● **Challenge**:
Answer these questions using the stretching text below:
(a) For how long is a static stretch typically held?
(b) According to the text, when should dynamic stretching be done?
(c) What is static stretching called the most reliable way to do over weeks?

===== Selection

Touch your toes before a sprint and you might run slower. Hold that same stretch after your session and you will probably move better tomorrow. Static and dynamic stretching are not two flavours of the same thing — they pull your nervous system and muscles in different directions, and the order you use them in decides whether they help or quietly cost you. Here is how each one works, with the numbers and the form cues to use them well.
Two tools, two jobs
Dynamic stretching means moving a joint through its range under control, repeatedly, without pausing at the end. Think leg swings, walking lunges with a reach, arm circles, hip openers. The muscle lengthens and shortens on each rep, your heart rate climbs, and tissue temperature rises. That last part matters: warmer muscle is more compliant and contracts faster, which is most of why a proper warm-up improves performance.
Static stretching means taking a muscle to a point of mild tension and holding it still, typically for 20 to 45 seconds. A seated hamstring reach, a doorway chest stretch, a couch stretch for the hip flexors. Held long enough and often enough, static work is the most reliable way to add passive range of motion over weeks.
The practical split: dynamic before you train or compete, static after or in a standalone session. The reason is what each does to a muscle's ability to produce force in the next few minutes.

==========
===== Supplied entries

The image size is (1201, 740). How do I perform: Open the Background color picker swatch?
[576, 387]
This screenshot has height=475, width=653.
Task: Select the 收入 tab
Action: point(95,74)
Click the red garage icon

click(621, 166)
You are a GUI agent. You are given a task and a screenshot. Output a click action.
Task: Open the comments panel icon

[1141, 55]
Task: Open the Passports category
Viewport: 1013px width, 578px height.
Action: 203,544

==========
===== Supplied entries

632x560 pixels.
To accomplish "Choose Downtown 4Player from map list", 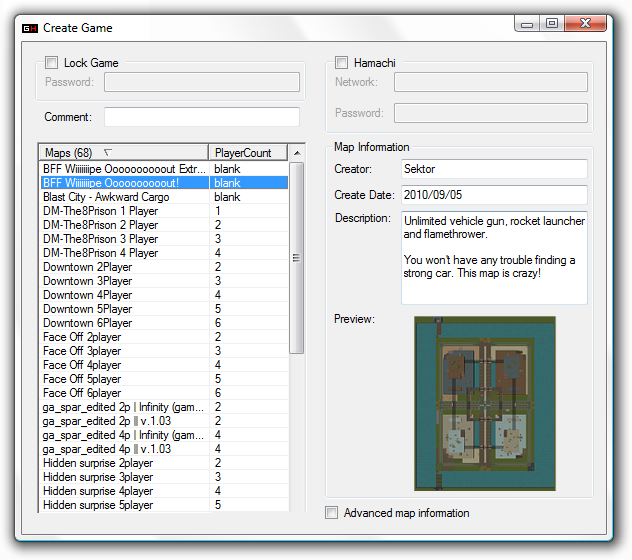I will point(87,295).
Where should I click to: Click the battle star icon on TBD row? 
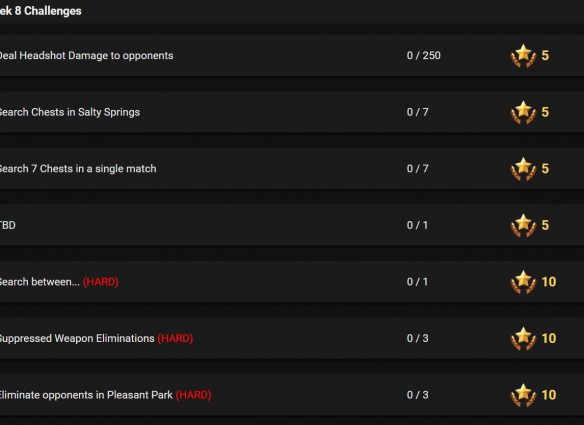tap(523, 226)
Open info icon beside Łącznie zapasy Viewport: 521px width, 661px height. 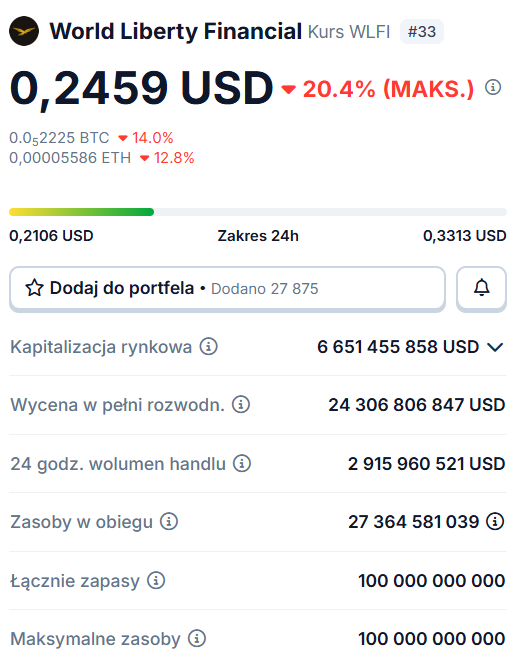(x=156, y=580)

==========
===== Supplied entries

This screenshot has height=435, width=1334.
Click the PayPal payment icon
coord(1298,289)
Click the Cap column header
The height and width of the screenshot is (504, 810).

==========

● **Exercise response**:
(a) 20 to 45 seconds.
(b) Before you train or compete.
(c) Add passive range of motion.